(Records from a data collection)
------------------------------------

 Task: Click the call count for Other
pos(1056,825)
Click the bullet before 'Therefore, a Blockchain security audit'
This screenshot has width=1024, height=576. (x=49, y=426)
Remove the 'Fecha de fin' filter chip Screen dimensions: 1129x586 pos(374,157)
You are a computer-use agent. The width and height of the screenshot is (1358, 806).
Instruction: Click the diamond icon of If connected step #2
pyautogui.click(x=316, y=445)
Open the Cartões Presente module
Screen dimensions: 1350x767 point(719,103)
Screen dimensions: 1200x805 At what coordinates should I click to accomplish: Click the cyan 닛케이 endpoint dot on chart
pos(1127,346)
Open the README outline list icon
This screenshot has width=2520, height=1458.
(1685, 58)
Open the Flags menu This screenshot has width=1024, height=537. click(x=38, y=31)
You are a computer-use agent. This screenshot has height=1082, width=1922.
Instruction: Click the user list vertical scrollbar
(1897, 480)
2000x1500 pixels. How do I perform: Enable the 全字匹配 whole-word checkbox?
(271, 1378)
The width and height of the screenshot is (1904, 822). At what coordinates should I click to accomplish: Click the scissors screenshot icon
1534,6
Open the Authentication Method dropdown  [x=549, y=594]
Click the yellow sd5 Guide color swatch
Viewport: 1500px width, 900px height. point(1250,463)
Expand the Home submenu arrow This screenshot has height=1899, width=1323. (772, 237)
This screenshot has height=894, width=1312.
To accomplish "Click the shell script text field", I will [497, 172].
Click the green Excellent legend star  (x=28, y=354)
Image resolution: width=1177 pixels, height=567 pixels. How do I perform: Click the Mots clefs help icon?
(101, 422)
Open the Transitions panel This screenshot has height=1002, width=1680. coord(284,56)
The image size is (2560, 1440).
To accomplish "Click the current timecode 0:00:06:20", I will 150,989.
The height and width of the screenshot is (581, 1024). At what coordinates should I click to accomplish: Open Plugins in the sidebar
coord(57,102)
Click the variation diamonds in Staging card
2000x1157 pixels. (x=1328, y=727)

------------------------------------

_Written problem_:
Substitute "button" for every occurrence of "icon" in the data above, and reproduce all of the lines with nothing else altered.

_Exercise solution_:
 Task: Click the call count for Other
pos(1056,825)
Click the bullet before 'Therefore, a Blockchain security audit'
This screenshot has width=1024, height=576. (x=49, y=426)
Remove the 'Fecha de fin' filter chip Screen dimensions: 1129x586 pos(374,157)
You are a computer-use agent. The width and height of the screenshot is (1358, 806).
Instruction: Click the diamond button of If connected step #2
pyautogui.click(x=316, y=445)
Open the Cartões Presente module
Screen dimensions: 1350x767 point(719,103)
Screen dimensions: 1200x805 At what coordinates should I click to accomplish: Click the cyan 닛케이 endpoint dot on chart
pos(1127,346)
Open the README outline list button
This screenshot has width=2520, height=1458.
(1685, 58)
Open the Flags menu This screenshot has width=1024, height=537. click(x=38, y=31)
You are a computer-use agent. This screenshot has height=1082, width=1922.
Instruction: Click the user list vertical scrollbar
(1897, 480)
2000x1500 pixels. How do I perform: Enable the 全字匹配 whole-word checkbox?
(271, 1378)
The width and height of the screenshot is (1904, 822). At what coordinates should I click to accomplish: Click the scissors screenshot button
1534,6
Open the Authentication Method dropdown  [x=549, y=594]
Click the yellow sd5 Guide color swatch
Viewport: 1500px width, 900px height. point(1250,463)
Expand the Home submenu arrow This screenshot has height=1899, width=1323. (772, 237)
This screenshot has height=894, width=1312.
To accomplish "Click the shell script text field", I will [497, 172].
Click the green Excellent legend star  (x=28, y=354)
Image resolution: width=1177 pixels, height=567 pixels. How do I perform: Click the Mots clefs help button?
(101, 422)
Open the Transitions panel This screenshot has height=1002, width=1680. coord(284,56)
The image size is (2560, 1440).
To accomplish "Click the current timecode 0:00:06:20", I will 150,989.
The height and width of the screenshot is (581, 1024). At what coordinates should I click to accomplish: Open Plugins in the sidebar
coord(57,102)
Click the variation diamonds in Staging card
2000x1157 pixels. (x=1328, y=727)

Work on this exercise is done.